## Task details:
Recast the rows from the line with "You are a GUI" to the line with "This screenshot has width=1178, height=727." as a Markdown table with columns Num and Content, giving each line's row number and the line itself and leaving out blank lines.

┌─ Records supplied

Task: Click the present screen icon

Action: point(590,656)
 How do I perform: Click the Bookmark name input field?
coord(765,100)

└─
┌─ Records supplied

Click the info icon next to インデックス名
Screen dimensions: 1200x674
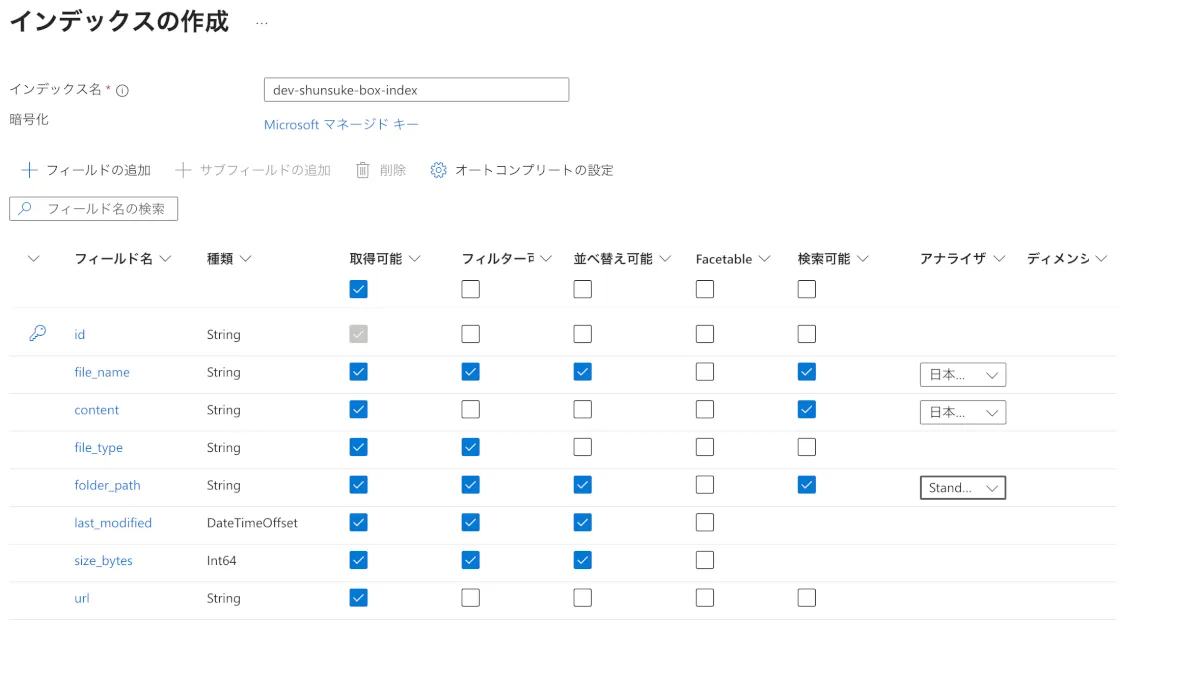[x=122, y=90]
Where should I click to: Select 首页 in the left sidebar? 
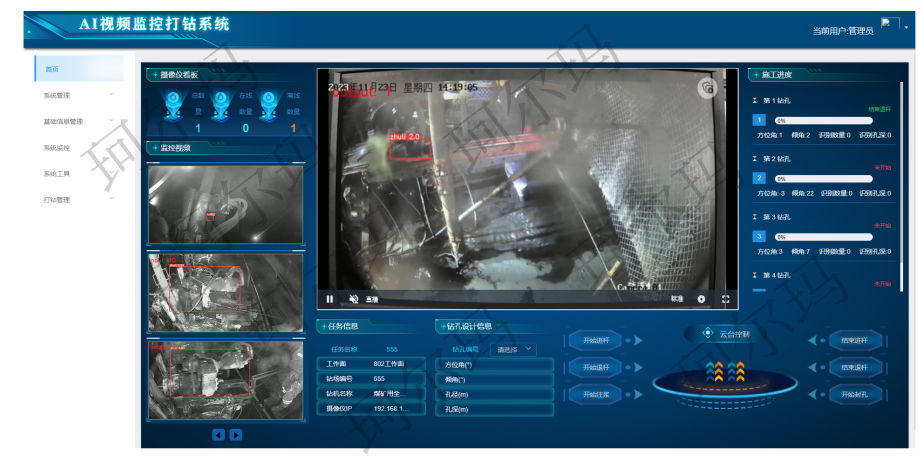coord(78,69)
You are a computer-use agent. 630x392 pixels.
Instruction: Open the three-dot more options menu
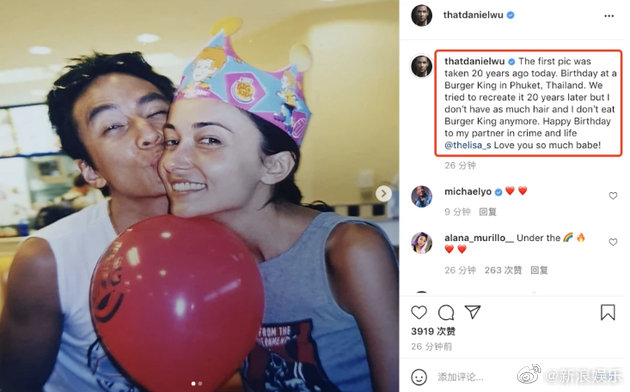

└─
┌─ Records supplied

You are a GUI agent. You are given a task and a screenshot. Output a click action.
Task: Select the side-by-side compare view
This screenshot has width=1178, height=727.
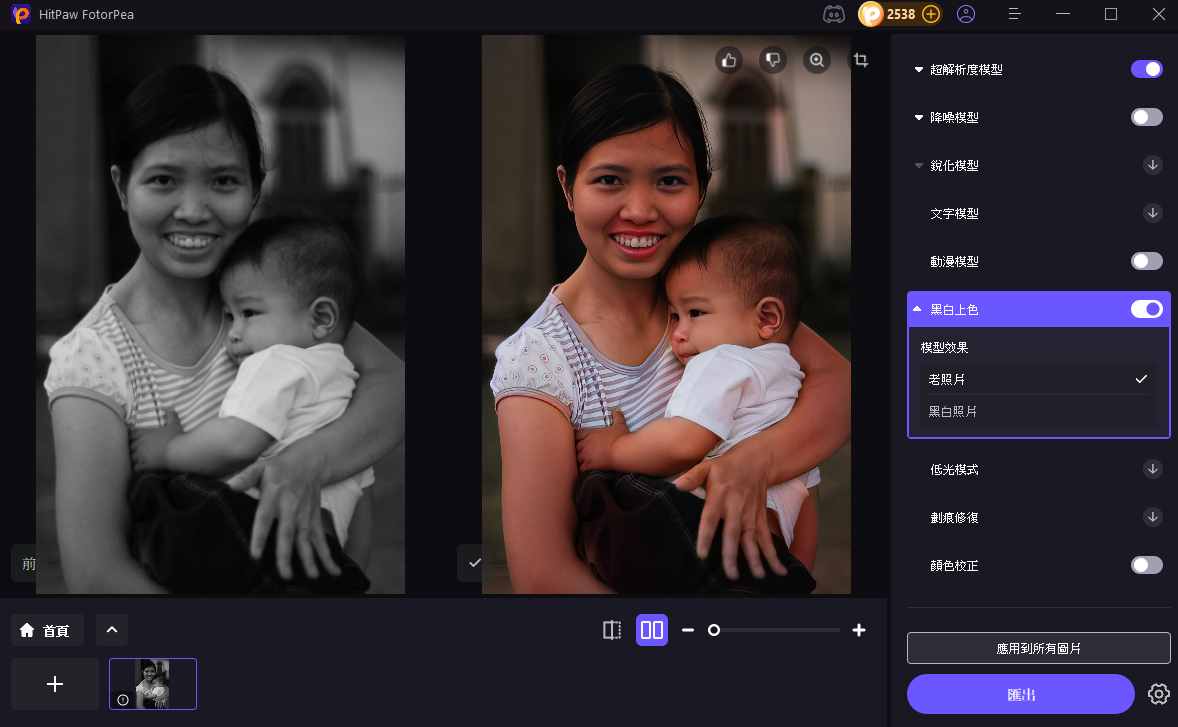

└─

## Result of this exercise:
| Num | Content |
|---|---|
| 1 | You are a GUI agent. You are given a task and a screenshot. Output a click action. |
| 2 | Task: Select the side-by-side compare view |
| 3 | This screenshot has width=1178, height=727. |